Liebes Fräulein Grete - in Eile und Halbdunkel - F. und ich haben uns gestern telephonisch geeinigt, dass ich (da ich heute schon um ½5 aus Berlin hätte wegfahren müssen und viel und Widerliches, wenigstens für meine vollständig geschwundene Bureaukraft, viel im Bureau zu tun habe) erst Ostern nach Berlin komme. Das telephonische Einvernehmen war recht gut, soweit mir schien und soweit ich über diese für mich neue Erfindung urteilen kann, mit der ich fast nichts anzufangen weiß. F. hat mich diese Woche schon 3 oder 4 mal angerufen, das Telephon ist im 2ten Stock, ich im 4ten, ich werde nun telephonisch hinuntergerufen, werde, da ich nicht bei meinem Tisch bin, sondern aus Notwendigkeit oder, bloß um mich vor der Arbeit zu verstecken, bei einem meiner 30 Referenten stehe oder bei einer meiner zwei Schreibmaschinen sitze, erst ein Weilchen gesucht, laufe dann ins 2te Stockwerk hinunter, setze mich außer Atem zum Apparat, der ohne Zelle offen im Präsidialzimmer ist, wo es immer herumlungernde, aufpassende, viel zu gut gelaunte oder viel zu gesprächige Menschen gibt, die man, wenn sie hinter einem stehn, zwar durch einen Fußtritt zur Ruhe bringen kann, gegen die man aber auf einige Entfernung hin machtlos ist, gebunden an den Apparat; und wie ich schon beim gewöhnlichen Telephonieren mangels jeglicher Schlagfertigkeit nichts sagen und vor lauter Nachdenken über diese Unfähigkeit auch kaum etwas verstehen kann, (es ist bei mündlicher Unterhaltung nicht viel anders), so verstehe ich beim interurbanen Gespräch fast nichts und habe jedenfalls gar nichts zu sagen, kann also auch darüber gar nicht ur teilen. Vor einer Woche etwa wurde ich einmal auch von F. angerufen, redete, wie mir schien, mit der ängstlichsten Stimme, deren ich mich vor dem ganzen Präsidialzimmer schämte, aber F. schrieb mir, meine Stimme hätte sich "furchtbar böse" angehört, vielleicht deshalb, weil ein in dem Augenblick übersprühend lustiger Direktor hinter mir stand und mich schonend darauf aufmerksam machte, ich solle statt der Augen lieber den Mund ans Telephon legen (womit er ja zweifellos recht hatte).

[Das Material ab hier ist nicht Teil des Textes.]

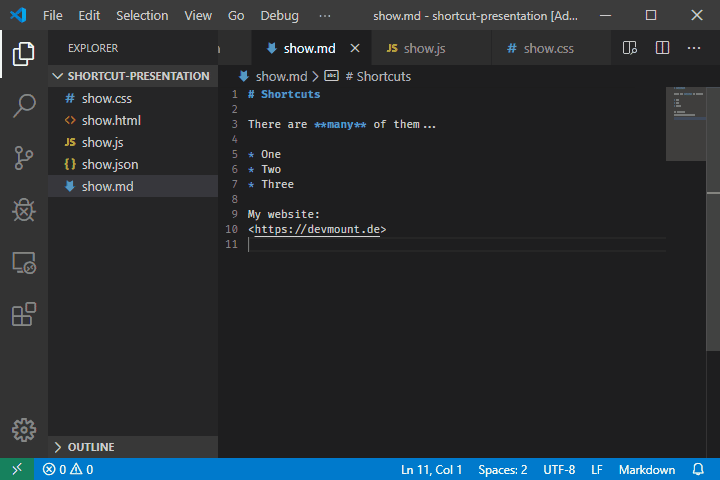Open the Debug view with bug icon
Viewport: 720px width, 480px height.
(x=24, y=210)
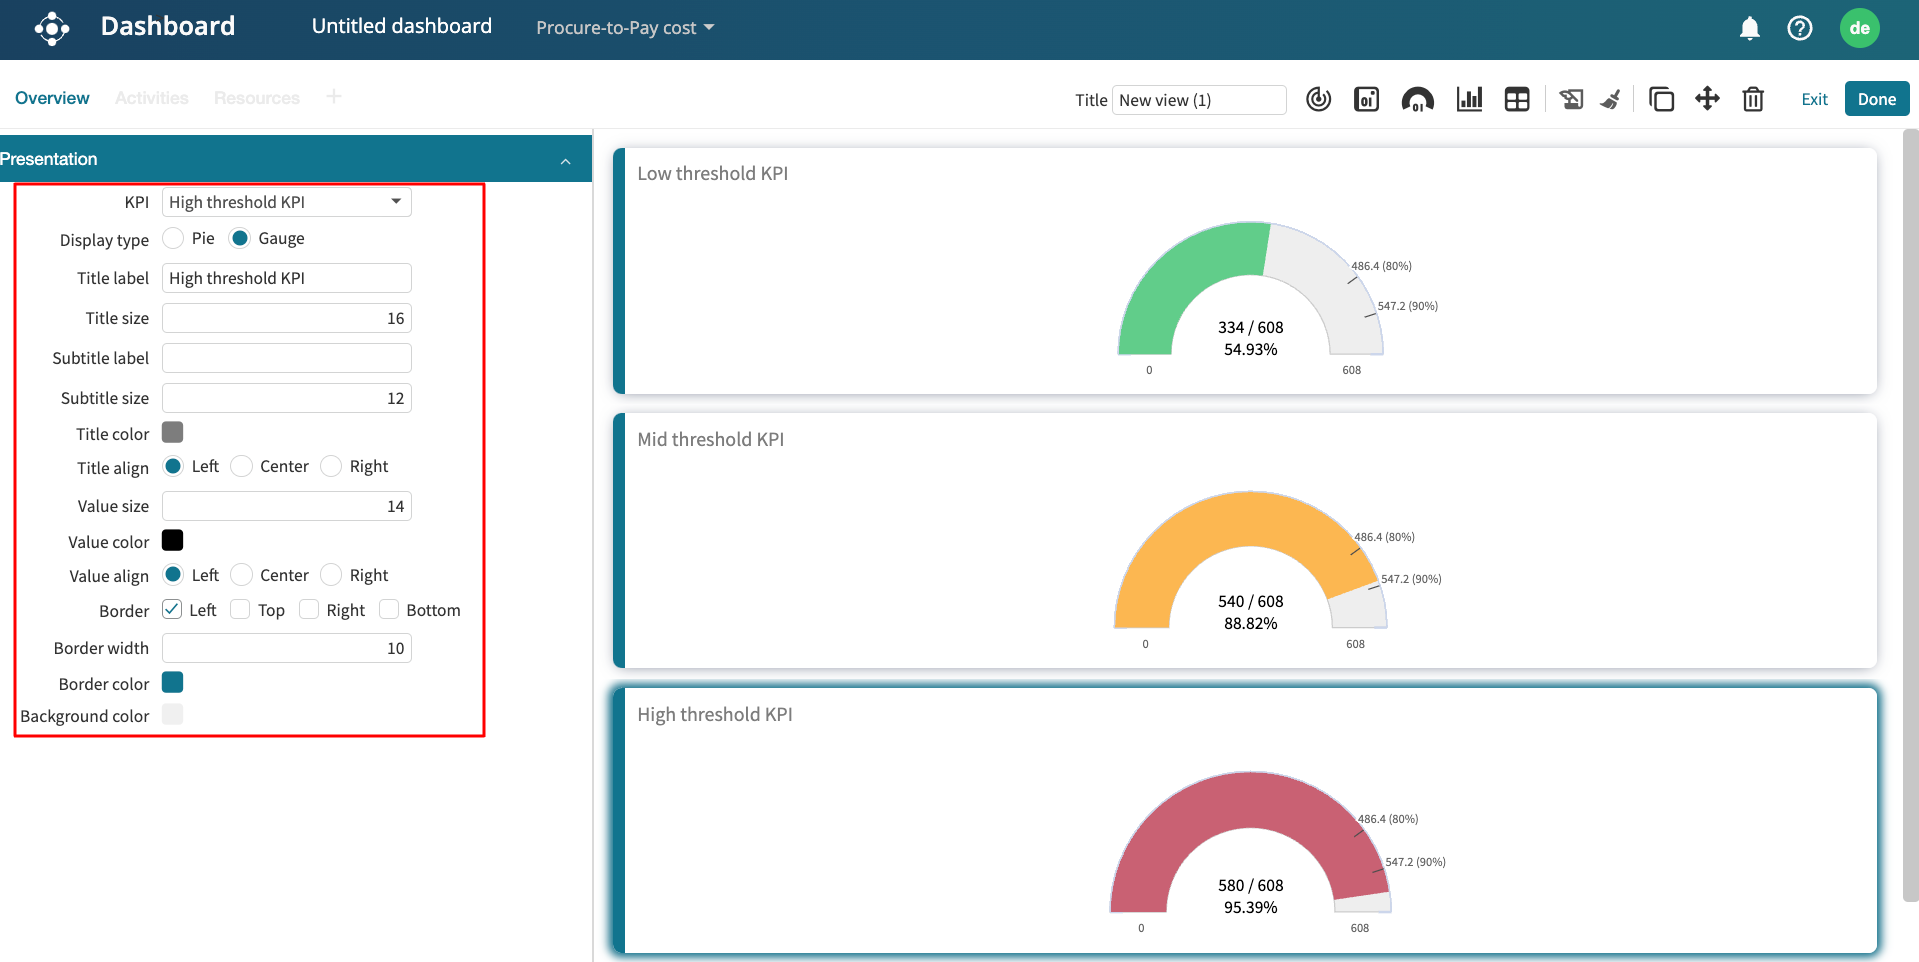1919x962 pixels.
Task: Open the KPI selection dropdown
Action: click(286, 202)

Gott weiß, warum mir die Klage über dieses kleine Leid so angewachsen ist. Liebes Fräulein Grete, ich fahre also nach Berlin und Sie nicht und so werden wir uns wieder nicht sehn, das ist viel schlimmer. Ich dachte noch gestern bestimmt daran (sogar im Augenblick des Telephonierens dachte ich statt zu telephonieren daran), dass Sie nach Berlin fahren würden, da Sie nun so lange nicht zuhause waren. Ergibt sich keine geschäftliche Notwendigkeit dazu? Übrigens zerbreche ich mir den Kopf, was die von Ihnen schon öfters erwähnten "privatgeschäftlichen Angelegenheiten" sein können. Und auch drei wichtige Briefe an einem Tag sind wirklich zu viel (ist darunter einer von dem versäumten Besuch?), Sie hätten es nötig, sich loszureißen. Genügt dafür eine Fahrt in den Wiener Wald?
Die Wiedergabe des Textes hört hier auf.